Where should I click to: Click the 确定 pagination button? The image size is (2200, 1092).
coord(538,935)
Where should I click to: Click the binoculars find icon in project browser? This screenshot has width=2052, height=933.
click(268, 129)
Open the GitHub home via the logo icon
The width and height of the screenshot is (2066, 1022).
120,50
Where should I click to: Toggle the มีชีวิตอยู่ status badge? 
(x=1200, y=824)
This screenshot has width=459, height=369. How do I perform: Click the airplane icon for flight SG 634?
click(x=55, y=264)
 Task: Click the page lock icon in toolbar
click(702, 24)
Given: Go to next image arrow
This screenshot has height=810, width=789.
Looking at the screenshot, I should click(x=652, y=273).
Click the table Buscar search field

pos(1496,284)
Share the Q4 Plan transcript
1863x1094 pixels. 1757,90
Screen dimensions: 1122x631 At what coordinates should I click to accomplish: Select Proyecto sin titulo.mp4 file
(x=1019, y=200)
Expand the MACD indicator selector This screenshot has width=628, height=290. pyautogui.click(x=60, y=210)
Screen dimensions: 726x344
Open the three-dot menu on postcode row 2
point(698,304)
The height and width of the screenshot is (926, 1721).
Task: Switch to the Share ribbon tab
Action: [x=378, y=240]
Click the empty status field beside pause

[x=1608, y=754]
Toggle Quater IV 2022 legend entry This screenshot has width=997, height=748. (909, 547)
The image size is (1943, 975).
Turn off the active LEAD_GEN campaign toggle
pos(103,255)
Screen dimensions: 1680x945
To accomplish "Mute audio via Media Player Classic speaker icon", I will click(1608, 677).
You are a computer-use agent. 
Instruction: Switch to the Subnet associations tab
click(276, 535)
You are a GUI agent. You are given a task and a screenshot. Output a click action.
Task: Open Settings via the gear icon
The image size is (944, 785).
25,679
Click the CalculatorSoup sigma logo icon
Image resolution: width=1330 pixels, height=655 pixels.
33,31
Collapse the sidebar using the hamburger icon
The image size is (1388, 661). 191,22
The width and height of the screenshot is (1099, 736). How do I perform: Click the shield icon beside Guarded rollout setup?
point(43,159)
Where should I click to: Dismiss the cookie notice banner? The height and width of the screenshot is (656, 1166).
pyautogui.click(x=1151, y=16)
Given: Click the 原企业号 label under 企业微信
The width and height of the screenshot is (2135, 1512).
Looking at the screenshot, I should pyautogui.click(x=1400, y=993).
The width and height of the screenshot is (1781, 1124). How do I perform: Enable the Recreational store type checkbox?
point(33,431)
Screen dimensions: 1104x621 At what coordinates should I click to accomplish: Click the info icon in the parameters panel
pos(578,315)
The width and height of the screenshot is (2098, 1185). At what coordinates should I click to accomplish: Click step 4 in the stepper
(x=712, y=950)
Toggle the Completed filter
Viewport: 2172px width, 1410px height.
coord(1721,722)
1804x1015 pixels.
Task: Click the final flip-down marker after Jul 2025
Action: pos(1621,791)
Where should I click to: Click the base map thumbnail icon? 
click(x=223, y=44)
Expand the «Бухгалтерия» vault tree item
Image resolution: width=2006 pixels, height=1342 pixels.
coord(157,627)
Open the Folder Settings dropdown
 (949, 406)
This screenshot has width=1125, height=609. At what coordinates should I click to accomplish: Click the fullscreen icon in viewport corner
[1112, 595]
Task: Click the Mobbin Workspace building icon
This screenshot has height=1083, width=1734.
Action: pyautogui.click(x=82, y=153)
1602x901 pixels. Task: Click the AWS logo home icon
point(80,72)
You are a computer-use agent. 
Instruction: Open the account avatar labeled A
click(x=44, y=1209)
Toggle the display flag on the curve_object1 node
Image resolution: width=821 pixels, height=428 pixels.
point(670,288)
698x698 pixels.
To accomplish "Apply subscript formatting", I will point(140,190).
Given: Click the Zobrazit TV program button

---

- _Work item_: Please return every line of the records above that contains the word "will".

- _Result of this task_:
To accomplish "Mute audio via Media Player Classic speaker icon", I will click(1608, 677).
To accomplish "Apply subscript formatting", I will point(140,190).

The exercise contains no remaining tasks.